Safety Testing Self Driving Cars needs to consider the possible Deep Learning Weaknesses

Philip Koopman, professor of Carnegie Mellon Univ., believes the biggest hole in a Federal Automated Policy published late Sept. is in the regulators’ failure to tangle head-on with fundamental difficulties in testing Machine Learning — a problem already known to the scientific/engineering community.

Representativeness of data
Carmakers are building a fake city, for example, in Michigan to test autonomous vehicles. What’s important, though, is whether the test data represents real-world driving conditions?

A highly autonomous vehicle is designed to operate only in a certain designated area such as “driving only in downtown Pittsburgh.” In DoT lingo, this concept is the “Operational Design Domain.” So the question to ask is: Does the data used for that autonomous driving truly represent that particular designated area?

Avoid over-fitting
“Over-fitting” is a well-known problem in Machine Learning. Over-fitting could occur when a model begins to “memorize” training data rather than “learning” to generalize from trends, Koopman explained. An over-trained machines can perfectly predict the training data, but it falters when attempting predictions about new or unseen data.

Regulators should be fully aware of this pitfall and at least raise questions about it.

Validation of testing environment
“You need to make sure simulation is mapped to the real world,” said Koopman. You need to examine whether the representativeness of the testing environment and statistical analysis of validation via testing (including simulation) effectively measure the established safety goals.

Analysis of brittleness
Machine Learning is tough. When an ML-based system encounters something it has never seen before (known as “long tail” or “outlier”), “the ML-system can freak out,” said Koopman.
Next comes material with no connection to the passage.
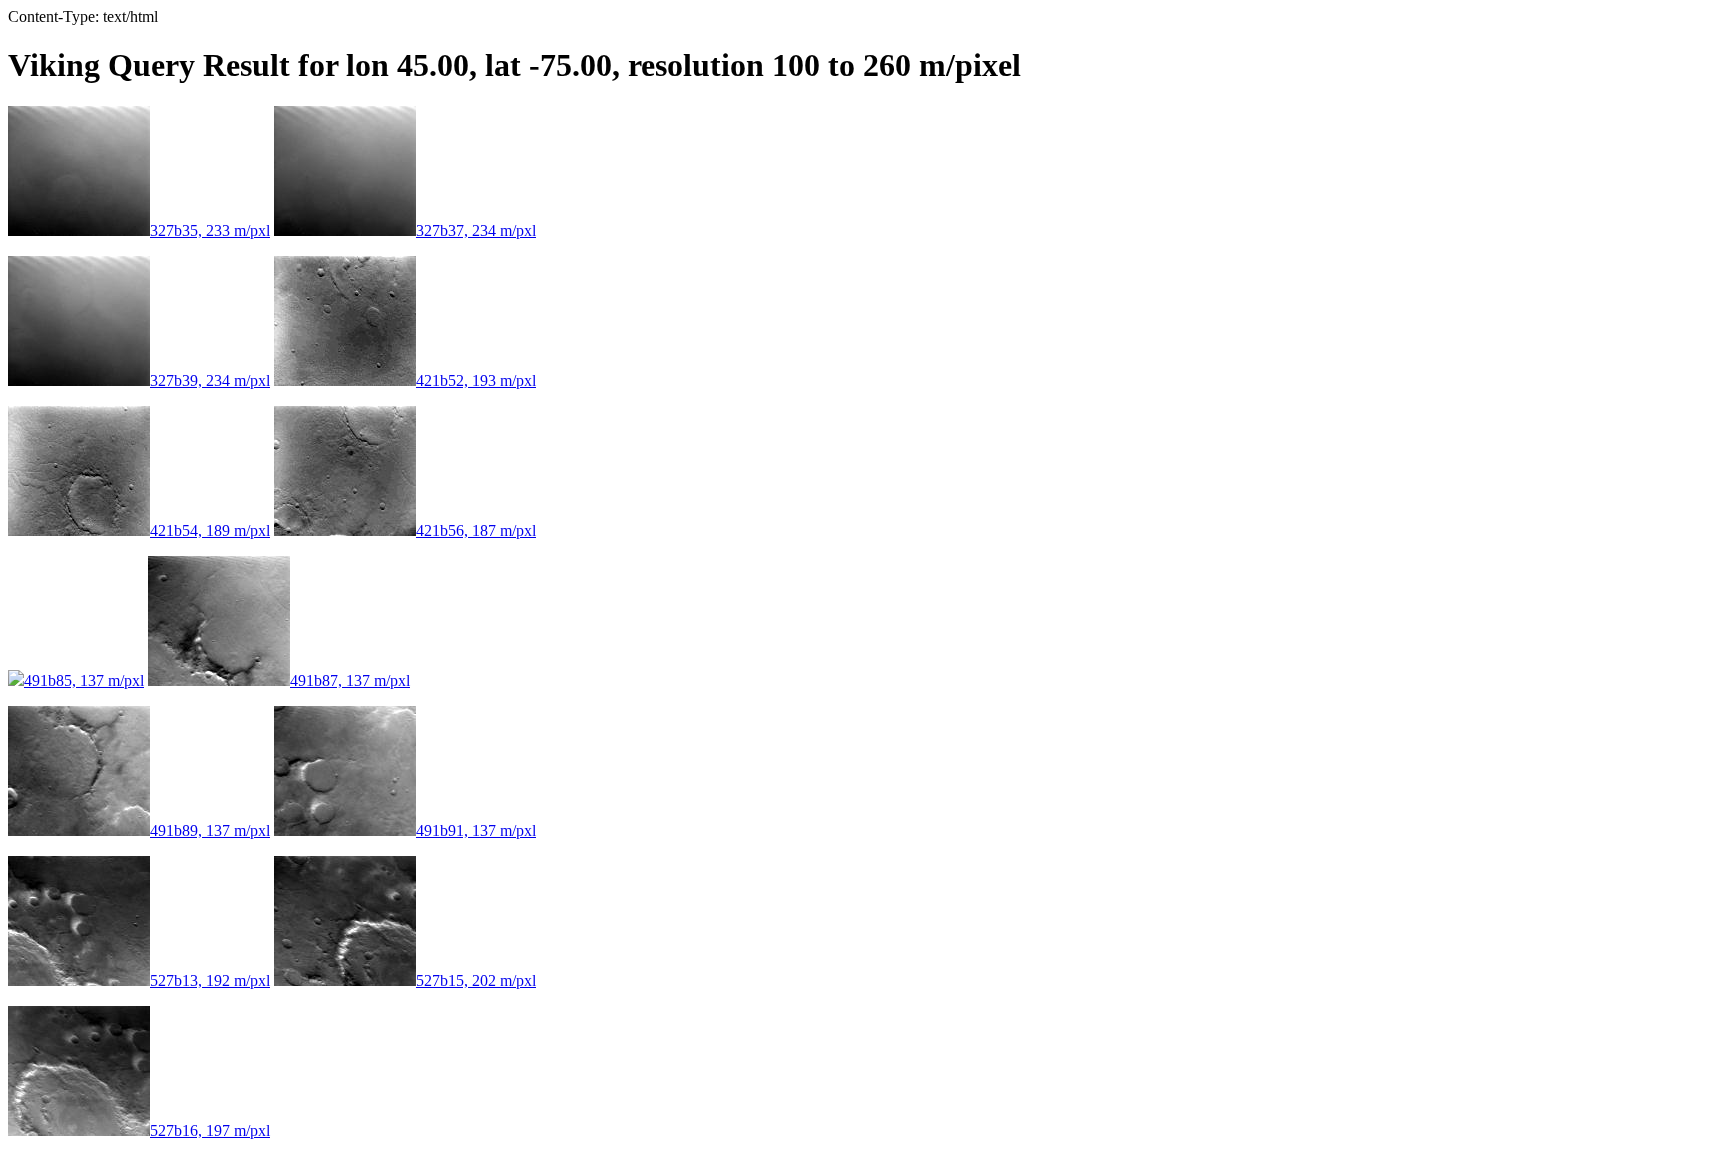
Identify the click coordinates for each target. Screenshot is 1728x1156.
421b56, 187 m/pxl (476, 530)
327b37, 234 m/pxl (476, 230)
“When something really unusual happens, people – human drivers – would at least realize something unusual has happened,” said Koopman, and they might try to do something about it, successfully or unsuccessfully. In contrast, a machine might not register this extreme anomaly. It could just keep on going.
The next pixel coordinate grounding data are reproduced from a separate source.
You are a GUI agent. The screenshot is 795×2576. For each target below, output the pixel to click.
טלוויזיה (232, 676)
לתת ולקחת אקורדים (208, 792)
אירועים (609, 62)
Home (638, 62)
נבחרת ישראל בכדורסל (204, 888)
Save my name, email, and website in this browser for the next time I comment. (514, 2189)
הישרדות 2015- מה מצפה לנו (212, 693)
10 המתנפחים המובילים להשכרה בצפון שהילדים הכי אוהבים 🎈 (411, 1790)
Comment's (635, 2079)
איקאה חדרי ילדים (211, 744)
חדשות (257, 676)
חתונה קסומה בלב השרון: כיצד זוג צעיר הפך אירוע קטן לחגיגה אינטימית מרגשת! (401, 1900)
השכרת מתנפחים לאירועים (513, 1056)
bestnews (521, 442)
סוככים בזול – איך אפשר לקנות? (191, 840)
This is known as “brittleness” in ML terms. “When that happens, I want to see a plan,” said Koopman, as to how an autonomous vehicle should cope.
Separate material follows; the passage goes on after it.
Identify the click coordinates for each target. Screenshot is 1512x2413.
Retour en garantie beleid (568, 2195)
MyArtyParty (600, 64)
‘Safe,’ ‘unsafe,’ ‘not sure’
When an autonomous vehicle is operating in conditions outside the intended ODD (Operational Design Domain), it has to recognize it’s outside its comfort zone. Such an adventure must be deemed invalid.

Koopman said, “I’m not saying that the autonomous vehicle operating outside its envelope is NOT safe, but being ‘unsafe’ and ‘not sure’ aren’t the same thing.”

Noting that there are only three situations – ‘safe,’ ‘unsafe’ and ‘not sure,” he said, “Don’t tell me your autonomous vehicle is safe, when you haven’t done the engineering legwork to determine whether it is safe, or if you aren’t sure.”